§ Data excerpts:

****

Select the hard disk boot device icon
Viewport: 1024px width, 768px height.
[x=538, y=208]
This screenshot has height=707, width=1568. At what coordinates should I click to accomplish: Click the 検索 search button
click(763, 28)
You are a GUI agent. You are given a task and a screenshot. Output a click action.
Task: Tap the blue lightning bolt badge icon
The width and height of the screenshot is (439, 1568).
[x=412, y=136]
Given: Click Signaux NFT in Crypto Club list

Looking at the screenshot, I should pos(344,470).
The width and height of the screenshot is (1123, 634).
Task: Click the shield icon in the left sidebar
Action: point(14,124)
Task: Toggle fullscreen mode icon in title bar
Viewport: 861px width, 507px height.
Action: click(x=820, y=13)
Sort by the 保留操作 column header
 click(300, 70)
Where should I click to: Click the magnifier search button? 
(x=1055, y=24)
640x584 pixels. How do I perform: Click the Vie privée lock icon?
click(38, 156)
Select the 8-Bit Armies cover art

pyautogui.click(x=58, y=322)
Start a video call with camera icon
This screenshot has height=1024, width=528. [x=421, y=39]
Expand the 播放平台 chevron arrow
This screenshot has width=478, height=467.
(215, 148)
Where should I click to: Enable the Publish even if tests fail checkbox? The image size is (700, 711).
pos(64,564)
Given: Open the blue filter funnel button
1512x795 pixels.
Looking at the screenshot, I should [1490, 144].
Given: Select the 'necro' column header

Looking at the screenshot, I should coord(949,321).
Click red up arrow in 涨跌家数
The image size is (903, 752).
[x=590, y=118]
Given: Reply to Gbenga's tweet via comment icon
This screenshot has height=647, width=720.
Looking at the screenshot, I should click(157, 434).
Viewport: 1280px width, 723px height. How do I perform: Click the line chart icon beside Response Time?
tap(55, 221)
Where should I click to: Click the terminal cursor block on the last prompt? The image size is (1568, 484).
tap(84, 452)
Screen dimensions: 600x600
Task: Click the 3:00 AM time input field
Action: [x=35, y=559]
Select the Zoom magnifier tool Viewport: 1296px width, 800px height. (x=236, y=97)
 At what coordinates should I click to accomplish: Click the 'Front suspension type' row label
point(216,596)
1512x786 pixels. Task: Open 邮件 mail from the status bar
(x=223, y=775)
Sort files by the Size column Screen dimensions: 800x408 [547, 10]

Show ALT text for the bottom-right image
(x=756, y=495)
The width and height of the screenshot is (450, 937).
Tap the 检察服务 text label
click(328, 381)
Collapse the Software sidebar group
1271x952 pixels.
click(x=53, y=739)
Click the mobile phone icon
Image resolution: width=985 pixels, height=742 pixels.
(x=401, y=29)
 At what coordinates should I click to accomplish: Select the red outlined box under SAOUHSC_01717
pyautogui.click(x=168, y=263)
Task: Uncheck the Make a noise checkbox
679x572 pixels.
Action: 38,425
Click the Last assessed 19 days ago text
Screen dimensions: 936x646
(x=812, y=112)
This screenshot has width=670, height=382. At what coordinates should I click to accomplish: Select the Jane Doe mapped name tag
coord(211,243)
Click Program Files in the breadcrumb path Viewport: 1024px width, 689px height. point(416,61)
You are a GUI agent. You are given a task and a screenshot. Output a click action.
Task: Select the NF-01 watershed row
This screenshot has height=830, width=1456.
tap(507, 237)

****

Set all of the entries down again, exactly as they were given.

Select the hard disk boot device icon
Viewport: 1024px width, 768px height.
[x=538, y=208]
This screenshot has height=707, width=1568. At what coordinates should I click to accomplish: Click the 検索 search button
click(763, 28)
You are a GUI agent. You are given a task and a screenshot. Output a click action.
Task: Tap the blue lightning bolt badge icon
The width and height of the screenshot is (439, 1568).
[x=412, y=136]
Given: Click Signaux NFT in Crypto Club list

Looking at the screenshot, I should pos(344,470).
The width and height of the screenshot is (1123, 634).
Task: Click the shield icon in the left sidebar
Action: point(14,124)
Task: Toggle fullscreen mode icon in title bar
Viewport: 861px width, 507px height.
Action: click(x=820, y=13)
Sort by the 保留操作 column header
 click(300, 70)
Where should I click to: Click the magnifier search button? 
(x=1055, y=24)
640x584 pixels. How do I perform: Click the Vie privée lock icon?
click(38, 156)
Select the 8-Bit Armies cover art

pyautogui.click(x=58, y=322)
Start a video call with camera icon
This screenshot has height=1024, width=528. [x=421, y=39]
Expand the 播放平台 chevron arrow
This screenshot has width=478, height=467.
(215, 148)
Where should I click to: Enable the Publish even if tests fail checkbox? The image size is (700, 711).
pos(64,564)
Given: Open the blue filter funnel button
1512x795 pixels.
Looking at the screenshot, I should [1490, 144].
Given: Select the 'necro' column header

Looking at the screenshot, I should coord(949,321).
Click red up arrow in 涨跌家数
The image size is (903, 752).
[x=590, y=118]
Given: Reply to Gbenga's tweet via comment icon
This screenshot has height=647, width=720.
Looking at the screenshot, I should click(157, 434).
Viewport: 1280px width, 723px height. How do I perform: Click the line chart icon beside Response Time?
tap(55, 221)
Where should I click to: Click the terminal cursor block on the last prompt? The image size is (1568, 484).
tap(84, 452)
Screen dimensions: 600x600
Task: Click the 3:00 AM time input field
Action: [x=35, y=559]
Select the Zoom magnifier tool Viewport: 1296px width, 800px height. (x=236, y=97)
 At what coordinates should I click to accomplish: Click the 'Front suspension type' row label
point(216,596)
1512x786 pixels. Task: Open 邮件 mail from the status bar
(x=223, y=775)
Sort files by the Size column Screen dimensions: 800x408 [547, 10]

Show ALT text for the bottom-right image
(x=756, y=495)
The width and height of the screenshot is (450, 937).
Tap the 检察服务 text label
click(328, 381)
Collapse the Software sidebar group
1271x952 pixels.
click(x=53, y=739)
Click the mobile phone icon
Image resolution: width=985 pixels, height=742 pixels.
(x=401, y=29)
 At what coordinates should I click to accomplish: Select the red outlined box under SAOUHSC_01717
pyautogui.click(x=168, y=263)
Task: Uncheck the Make a noise checkbox
679x572 pixels.
Action: 38,425
Click the Last assessed 19 days ago text
Screen dimensions: 936x646
(x=812, y=112)
This screenshot has width=670, height=382. At what coordinates should I click to accomplish: Select the Jane Doe mapped name tag
coord(211,243)
Click Program Files in the breadcrumb path Viewport: 1024px width, 689px height. point(416,61)
You are a GUI agent. You are given a task and a screenshot. Output a click action.
Task: Select the NF-01 watershed row
This screenshot has height=830, width=1456.
tap(507, 237)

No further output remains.